[本文]
####################

DevOpsに人数の概念を足して考えてみた。

DevOpsがキーワードとして挙がっていたので、その時に思ったことを、過去の経験と合わせて書いてみたくなった。
それが題名の部分。自分なりに身近に感じてきたDevOpsを開発状態や経営状態とからめた時間軸で考えてみたくなったから。

書く前に今はどんな認識なんだろう?って思ったので「DevOpsとは?」でぐぐる。

■調査結果

  1. DevOpsって何?(株)paperboy&co.宮下 剛輔2010/5/19
  2. DevOps とは何か何であるべきか qpstudy 2013.01 2013/01/26 宮下 剛輔
  3. インフラエンジニアに成る:TagDevOps
  4. DevOpsな現場で求められる 「インフラがわかる デベロッパとは?」 2012/09/27 (上記ブログのスライドを抜粋)

ざっと上記のスライドを見て大まかな定義をつかむ。概念として有用な形と、対象者を特定した具体的行動の指針とかが出ているってことは、始まっている感がある。

■開発規模や組織の人数

「DevOpsな現場で求められる 「インフラがわかる デベロッパとは?」 2012/09/27」でも冒頭に出ていた例があったけれど、NoOpsというスタートはけして珍しくないものになっていると感じている。

####################

[表示された項目]
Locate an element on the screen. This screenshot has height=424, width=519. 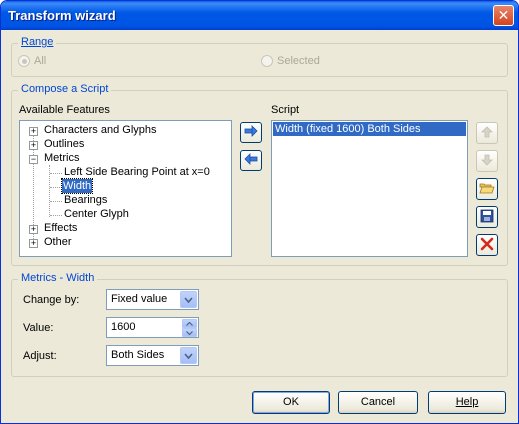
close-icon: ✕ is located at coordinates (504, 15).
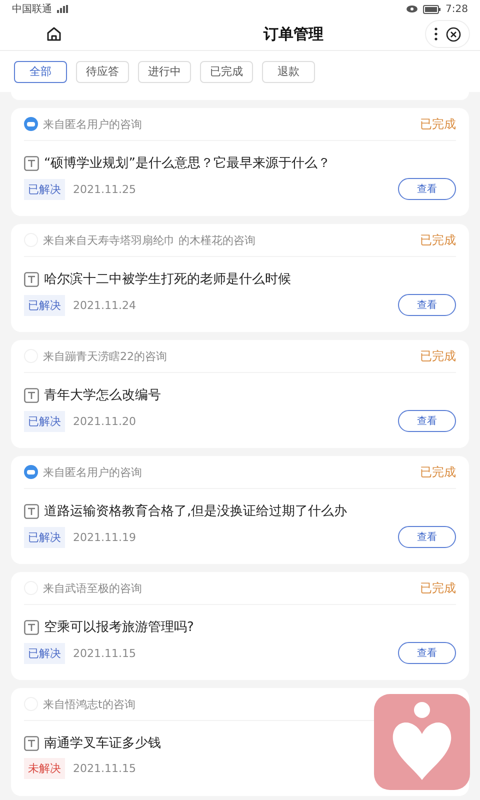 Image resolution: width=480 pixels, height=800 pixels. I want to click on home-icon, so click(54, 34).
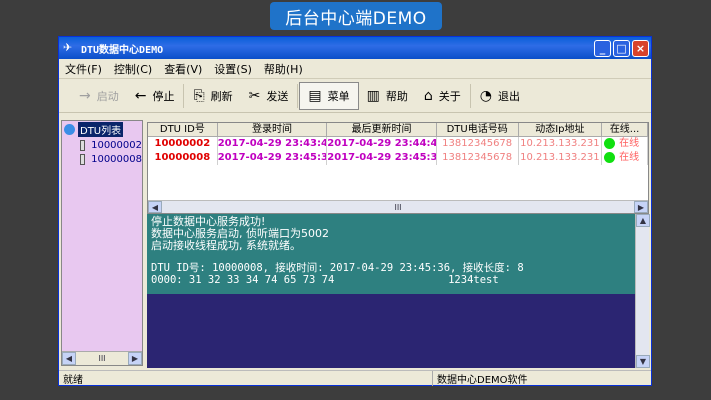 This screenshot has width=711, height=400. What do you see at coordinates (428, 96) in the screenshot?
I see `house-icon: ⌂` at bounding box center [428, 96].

####################

本文を読んで、次の質問に答えてください。
1. 書く前に、筆者は何という言葉でぐぐりましたか?
2. 調査結果の1番目の資料の日付はいつですか?
3. NoOpsというスタートについて、筆者はどう感じていますか?
ここにある項目は、本文とは関係ありません。

1. 「DevOpsとは?」
2. 2010/5/19
3. けして珍しくないものになっていると感じている。